**WHAT IS NEEDED**
Copy out the material below, swapping each occurrence of "dimension text" for "measurement label" and leaving every other character unchanged.

**SUPPLIED DATA**

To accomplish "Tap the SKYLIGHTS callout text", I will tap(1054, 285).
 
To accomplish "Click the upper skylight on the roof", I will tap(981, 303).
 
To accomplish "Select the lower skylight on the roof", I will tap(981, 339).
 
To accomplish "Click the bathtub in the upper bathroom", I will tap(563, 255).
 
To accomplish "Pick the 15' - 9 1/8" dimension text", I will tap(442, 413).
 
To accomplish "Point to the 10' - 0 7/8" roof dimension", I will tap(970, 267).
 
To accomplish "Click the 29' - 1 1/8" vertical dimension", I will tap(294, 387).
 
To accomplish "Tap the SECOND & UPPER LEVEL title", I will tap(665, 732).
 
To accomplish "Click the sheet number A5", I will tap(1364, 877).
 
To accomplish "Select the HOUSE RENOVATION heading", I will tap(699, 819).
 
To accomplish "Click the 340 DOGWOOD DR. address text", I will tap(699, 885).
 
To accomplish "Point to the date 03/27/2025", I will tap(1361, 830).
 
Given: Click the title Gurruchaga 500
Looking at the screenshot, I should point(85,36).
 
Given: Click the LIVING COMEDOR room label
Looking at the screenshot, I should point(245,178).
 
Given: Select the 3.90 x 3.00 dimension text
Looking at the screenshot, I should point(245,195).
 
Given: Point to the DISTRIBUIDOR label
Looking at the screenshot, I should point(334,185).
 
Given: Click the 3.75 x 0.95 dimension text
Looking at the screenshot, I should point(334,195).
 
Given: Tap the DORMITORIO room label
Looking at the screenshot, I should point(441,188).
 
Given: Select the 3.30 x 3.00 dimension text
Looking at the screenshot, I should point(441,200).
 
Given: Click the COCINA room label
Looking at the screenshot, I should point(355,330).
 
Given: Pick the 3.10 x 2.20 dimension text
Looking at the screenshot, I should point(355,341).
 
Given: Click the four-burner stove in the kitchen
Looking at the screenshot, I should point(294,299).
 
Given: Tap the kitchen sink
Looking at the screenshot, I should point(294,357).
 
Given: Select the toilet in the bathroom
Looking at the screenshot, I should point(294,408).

**WORKED SOLUTION**
To accomplish "Tap the SKYLIGHTS callout text", I will tap(1054, 285).
 
To accomplish "Click the upper skylight on the roof", I will tap(981, 303).
 
To accomplish "Select the lower skylight on the roof", I will tap(981, 339).
 
To accomplish "Click the bathtub in the upper bathroom", I will tap(563, 255).
 
To accomplish "Pick the 15' - 9 1/8" measurement label", I will tap(442, 413).
 
To accomplish "Point to the 10' - 0 7/8" roof dimension", I will tap(970, 267).
 
To accomplish "Click the 29' - 1 1/8" vertical dimension", I will tap(294, 387).
 
To accomplish "Tap the SECOND & UPPER LEVEL title", I will tap(665, 732).
 
To accomplish "Click the sheet number A5", I will tap(1364, 877).
 
To accomplish "Select the HOUSE RENOVATION heading", I will tap(699, 819).
 
To accomplish "Click the 340 DOGWOOD DR. address text", I will tap(699, 885).
 
To accomplish "Point to the date 03/27/2025", I will tap(1361, 830).
 
Given: Click the title Gurruchaga 500
Looking at the screenshot, I should point(85,36).
 
Given: Click the LIVING COMEDOR room label
Looking at the screenshot, I should point(245,178).
 
Given: Select the 3.90 x 3.00 measurement label
Looking at the screenshot, I should point(245,195).
 
Given: Point to the DISTRIBUIDOR label
Looking at the screenshot, I should point(334,185).
 
Given: Click the 3.75 x 0.95 measurement label
Looking at the screenshot, I should point(334,195).
 
Given: Tap the DORMITORIO room label
Looking at the screenshot, I should point(441,188).
 
Given: Select the 3.30 x 3.00 measurement label
Looking at the screenshot, I should point(441,200).
 
Given: Click the COCINA room label
Looking at the screenshot, I should point(355,330).
 
Given: Pick the 3.10 x 2.20 measurement label
Looking at the screenshot, I should point(355,341).
 
Given: Click the four-burner stove in the kitchen
Looking at the screenshot, I should point(294,299).
 
Given: Tap the kitchen sink
Looking at the screenshot, I should point(294,357).
 
Given: Select the toilet in the bathroom
Looking at the screenshot, I should point(294,408).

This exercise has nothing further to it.